旧家を移築して建てられた古民家風の佇まいはしっとりと落ち着いた空間。建物の裏側の広大なそば畑がこれから食べるそばへの期待を弥が上にも高めてくれます。
混んでいるときには囲炉裏を囲んでウェイティング。食べるテーブルは座布団席やこたつだけではなく、椅子席もあります。外国からのお友達をお連れしても大丈夫ですよ。
日本酒は、と言えば、八海山の有名どころが勢揃い!
卵焼きやかき揚げをつまみに、そばが打ち上がり、茹で上がるまでゆっくりと日本酒を堪能しましょう。
『各種施設、無料送迎バス』についてはこちら
↓
『東京から日帰りできる新潟の酒蔵見学』についてはこちら↓
まとめ:乾いた心と喉は酒蔵レストランで潤す
「家にいる時も仕事のことを考えて、休日でもリラックスできていない…」。

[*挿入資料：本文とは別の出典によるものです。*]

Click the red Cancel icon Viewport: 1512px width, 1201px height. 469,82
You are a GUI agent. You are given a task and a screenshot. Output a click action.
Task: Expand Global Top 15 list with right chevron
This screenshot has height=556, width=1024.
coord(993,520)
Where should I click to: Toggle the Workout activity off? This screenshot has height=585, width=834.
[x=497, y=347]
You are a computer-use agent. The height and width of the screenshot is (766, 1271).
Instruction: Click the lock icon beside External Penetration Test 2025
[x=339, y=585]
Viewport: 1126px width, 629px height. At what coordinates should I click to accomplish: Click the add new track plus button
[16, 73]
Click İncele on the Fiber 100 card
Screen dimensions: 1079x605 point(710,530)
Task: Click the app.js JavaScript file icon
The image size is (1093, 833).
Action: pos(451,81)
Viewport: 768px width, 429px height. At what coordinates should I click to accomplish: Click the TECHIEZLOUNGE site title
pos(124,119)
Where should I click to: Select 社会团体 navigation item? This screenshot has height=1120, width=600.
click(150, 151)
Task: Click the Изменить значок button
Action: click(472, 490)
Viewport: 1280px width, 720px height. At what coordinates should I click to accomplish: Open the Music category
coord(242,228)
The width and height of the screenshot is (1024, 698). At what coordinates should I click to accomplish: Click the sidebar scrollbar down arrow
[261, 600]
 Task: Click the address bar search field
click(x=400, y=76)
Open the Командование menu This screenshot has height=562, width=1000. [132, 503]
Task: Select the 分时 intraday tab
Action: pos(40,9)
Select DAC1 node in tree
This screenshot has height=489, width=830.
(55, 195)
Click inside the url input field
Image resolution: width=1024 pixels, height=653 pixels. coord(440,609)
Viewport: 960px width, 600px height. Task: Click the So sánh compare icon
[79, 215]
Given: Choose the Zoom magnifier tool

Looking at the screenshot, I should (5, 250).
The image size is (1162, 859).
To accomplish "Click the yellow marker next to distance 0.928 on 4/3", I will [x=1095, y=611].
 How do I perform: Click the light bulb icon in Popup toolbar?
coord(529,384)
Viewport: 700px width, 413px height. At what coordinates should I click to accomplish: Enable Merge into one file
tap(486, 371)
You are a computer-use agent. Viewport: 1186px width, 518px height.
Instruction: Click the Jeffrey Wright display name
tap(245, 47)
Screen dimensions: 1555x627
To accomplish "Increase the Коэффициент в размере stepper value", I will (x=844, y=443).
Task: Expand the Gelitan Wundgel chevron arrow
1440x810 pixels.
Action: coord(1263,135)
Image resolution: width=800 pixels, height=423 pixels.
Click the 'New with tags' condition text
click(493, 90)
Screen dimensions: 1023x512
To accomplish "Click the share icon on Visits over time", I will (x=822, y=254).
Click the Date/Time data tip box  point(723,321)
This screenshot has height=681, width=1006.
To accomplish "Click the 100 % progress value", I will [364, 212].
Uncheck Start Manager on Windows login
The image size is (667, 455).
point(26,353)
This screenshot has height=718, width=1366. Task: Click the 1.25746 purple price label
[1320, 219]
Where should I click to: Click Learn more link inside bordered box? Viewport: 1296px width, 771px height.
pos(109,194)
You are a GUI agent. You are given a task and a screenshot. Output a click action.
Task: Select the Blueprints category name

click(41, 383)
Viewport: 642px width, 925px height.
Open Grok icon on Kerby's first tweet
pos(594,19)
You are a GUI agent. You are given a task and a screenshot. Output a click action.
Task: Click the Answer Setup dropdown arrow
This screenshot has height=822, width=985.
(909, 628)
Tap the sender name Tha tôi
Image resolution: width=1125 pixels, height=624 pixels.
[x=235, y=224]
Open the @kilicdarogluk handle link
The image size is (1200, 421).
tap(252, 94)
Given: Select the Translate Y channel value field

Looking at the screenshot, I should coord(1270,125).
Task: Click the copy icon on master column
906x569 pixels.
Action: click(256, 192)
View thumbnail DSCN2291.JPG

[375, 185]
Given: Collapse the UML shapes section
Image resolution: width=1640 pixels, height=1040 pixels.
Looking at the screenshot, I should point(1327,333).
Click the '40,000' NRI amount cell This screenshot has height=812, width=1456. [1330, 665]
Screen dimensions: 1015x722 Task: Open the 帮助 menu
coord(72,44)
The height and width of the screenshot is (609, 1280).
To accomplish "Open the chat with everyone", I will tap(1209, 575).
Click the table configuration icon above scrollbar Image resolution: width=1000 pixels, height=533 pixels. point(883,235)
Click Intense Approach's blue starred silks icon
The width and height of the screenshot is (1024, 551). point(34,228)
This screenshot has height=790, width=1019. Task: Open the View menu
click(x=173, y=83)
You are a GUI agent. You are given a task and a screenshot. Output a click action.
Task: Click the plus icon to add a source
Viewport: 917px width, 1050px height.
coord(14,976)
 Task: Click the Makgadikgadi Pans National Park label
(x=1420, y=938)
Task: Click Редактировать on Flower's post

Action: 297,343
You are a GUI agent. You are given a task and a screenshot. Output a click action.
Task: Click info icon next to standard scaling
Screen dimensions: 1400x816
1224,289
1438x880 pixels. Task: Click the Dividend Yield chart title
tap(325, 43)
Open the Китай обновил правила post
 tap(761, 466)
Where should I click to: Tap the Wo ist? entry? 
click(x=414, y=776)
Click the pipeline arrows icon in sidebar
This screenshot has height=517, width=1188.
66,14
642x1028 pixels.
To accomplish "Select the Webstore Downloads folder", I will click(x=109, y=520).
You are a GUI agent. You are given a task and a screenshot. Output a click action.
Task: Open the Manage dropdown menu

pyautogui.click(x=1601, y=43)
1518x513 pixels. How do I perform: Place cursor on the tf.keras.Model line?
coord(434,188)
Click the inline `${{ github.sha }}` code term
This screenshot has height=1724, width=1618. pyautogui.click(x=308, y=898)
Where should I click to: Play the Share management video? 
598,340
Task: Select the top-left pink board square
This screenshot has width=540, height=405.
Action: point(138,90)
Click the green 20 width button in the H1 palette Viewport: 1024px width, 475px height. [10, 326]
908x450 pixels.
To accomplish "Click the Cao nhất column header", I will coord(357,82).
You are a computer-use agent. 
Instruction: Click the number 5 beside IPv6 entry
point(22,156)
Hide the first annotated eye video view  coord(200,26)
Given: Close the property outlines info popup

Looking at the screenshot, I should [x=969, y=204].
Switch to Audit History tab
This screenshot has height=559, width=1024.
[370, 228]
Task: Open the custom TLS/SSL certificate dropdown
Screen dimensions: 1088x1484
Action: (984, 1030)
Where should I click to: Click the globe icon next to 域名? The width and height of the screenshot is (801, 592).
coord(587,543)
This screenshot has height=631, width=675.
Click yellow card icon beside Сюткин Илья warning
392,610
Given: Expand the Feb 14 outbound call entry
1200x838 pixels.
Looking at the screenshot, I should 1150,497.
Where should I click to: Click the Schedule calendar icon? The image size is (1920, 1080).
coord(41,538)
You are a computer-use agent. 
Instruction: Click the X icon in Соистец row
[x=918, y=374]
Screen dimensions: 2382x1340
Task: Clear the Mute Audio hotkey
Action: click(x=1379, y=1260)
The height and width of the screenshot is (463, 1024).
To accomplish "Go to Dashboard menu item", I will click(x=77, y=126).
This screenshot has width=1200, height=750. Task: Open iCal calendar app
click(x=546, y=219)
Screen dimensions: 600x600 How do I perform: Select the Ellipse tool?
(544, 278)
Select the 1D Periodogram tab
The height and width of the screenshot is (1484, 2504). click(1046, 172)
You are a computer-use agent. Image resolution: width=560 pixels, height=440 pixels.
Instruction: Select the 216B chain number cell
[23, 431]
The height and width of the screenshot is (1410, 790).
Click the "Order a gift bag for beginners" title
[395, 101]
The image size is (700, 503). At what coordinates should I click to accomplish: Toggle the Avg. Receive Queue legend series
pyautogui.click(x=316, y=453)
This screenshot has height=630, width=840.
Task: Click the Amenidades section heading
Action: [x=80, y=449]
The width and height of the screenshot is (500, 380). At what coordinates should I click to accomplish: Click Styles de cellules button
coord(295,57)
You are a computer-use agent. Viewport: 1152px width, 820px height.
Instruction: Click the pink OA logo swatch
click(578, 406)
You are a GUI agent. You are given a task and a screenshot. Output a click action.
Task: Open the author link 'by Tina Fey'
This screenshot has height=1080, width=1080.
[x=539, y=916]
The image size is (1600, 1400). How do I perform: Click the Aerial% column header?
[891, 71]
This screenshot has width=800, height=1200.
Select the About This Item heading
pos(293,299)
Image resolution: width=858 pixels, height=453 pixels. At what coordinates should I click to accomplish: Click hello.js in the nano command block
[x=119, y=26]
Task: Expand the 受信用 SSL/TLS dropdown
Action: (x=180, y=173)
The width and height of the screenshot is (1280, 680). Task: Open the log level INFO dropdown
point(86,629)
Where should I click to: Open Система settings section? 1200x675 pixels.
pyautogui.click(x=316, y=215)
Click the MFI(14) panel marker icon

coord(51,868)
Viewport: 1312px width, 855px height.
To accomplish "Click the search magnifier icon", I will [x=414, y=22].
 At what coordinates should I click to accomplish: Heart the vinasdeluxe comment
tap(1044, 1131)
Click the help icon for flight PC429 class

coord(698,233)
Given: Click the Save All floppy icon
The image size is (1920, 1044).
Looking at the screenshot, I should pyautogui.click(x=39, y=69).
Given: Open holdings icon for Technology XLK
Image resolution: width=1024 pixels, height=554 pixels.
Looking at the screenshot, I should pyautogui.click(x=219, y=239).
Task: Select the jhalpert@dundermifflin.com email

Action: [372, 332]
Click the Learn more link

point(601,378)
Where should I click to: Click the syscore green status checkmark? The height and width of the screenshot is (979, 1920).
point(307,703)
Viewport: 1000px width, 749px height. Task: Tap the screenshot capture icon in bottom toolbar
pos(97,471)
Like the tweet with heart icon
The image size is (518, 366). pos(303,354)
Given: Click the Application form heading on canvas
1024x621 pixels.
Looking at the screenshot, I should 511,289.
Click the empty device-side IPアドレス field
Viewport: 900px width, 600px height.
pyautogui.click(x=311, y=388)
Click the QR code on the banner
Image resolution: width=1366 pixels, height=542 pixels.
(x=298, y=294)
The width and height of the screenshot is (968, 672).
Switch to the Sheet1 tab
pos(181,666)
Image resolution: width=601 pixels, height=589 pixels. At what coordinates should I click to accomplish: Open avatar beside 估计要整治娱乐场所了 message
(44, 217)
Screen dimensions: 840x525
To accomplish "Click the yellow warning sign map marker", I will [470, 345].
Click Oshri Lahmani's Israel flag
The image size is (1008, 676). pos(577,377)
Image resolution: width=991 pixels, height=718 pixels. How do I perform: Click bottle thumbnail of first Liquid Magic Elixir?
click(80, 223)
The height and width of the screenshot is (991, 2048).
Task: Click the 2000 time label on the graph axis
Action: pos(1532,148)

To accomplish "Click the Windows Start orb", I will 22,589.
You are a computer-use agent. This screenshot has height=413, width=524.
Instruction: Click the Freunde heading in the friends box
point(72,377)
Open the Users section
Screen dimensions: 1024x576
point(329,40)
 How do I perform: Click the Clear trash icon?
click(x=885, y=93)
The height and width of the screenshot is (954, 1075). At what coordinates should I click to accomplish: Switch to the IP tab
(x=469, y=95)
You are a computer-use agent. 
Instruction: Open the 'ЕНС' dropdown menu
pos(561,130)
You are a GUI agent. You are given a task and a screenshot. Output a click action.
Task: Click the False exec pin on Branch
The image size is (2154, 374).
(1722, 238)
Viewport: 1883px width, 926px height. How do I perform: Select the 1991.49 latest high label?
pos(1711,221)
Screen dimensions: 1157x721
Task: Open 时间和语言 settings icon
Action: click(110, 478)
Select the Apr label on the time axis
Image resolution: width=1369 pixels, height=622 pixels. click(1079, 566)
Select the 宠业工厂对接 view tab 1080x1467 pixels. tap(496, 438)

そう感じているなら、思い切って家から離れるのが一番手っ取り早い解決法。
出かける先はノスタルジー溢れる酒蔵レストラン。
歴史ある建造物の中で日本酒を口に含めば異次元へするりとトリップし、気持ちも不思議と満たされるものです。明日の仕事への情熱も再びわいてくるでしょう。
皆さんも、時が止まったような酒蔵レストランにしばらくの間とどまって、旨い日本酒を飲みながら時間の流れをゆっくりと感じ取ってくださいね。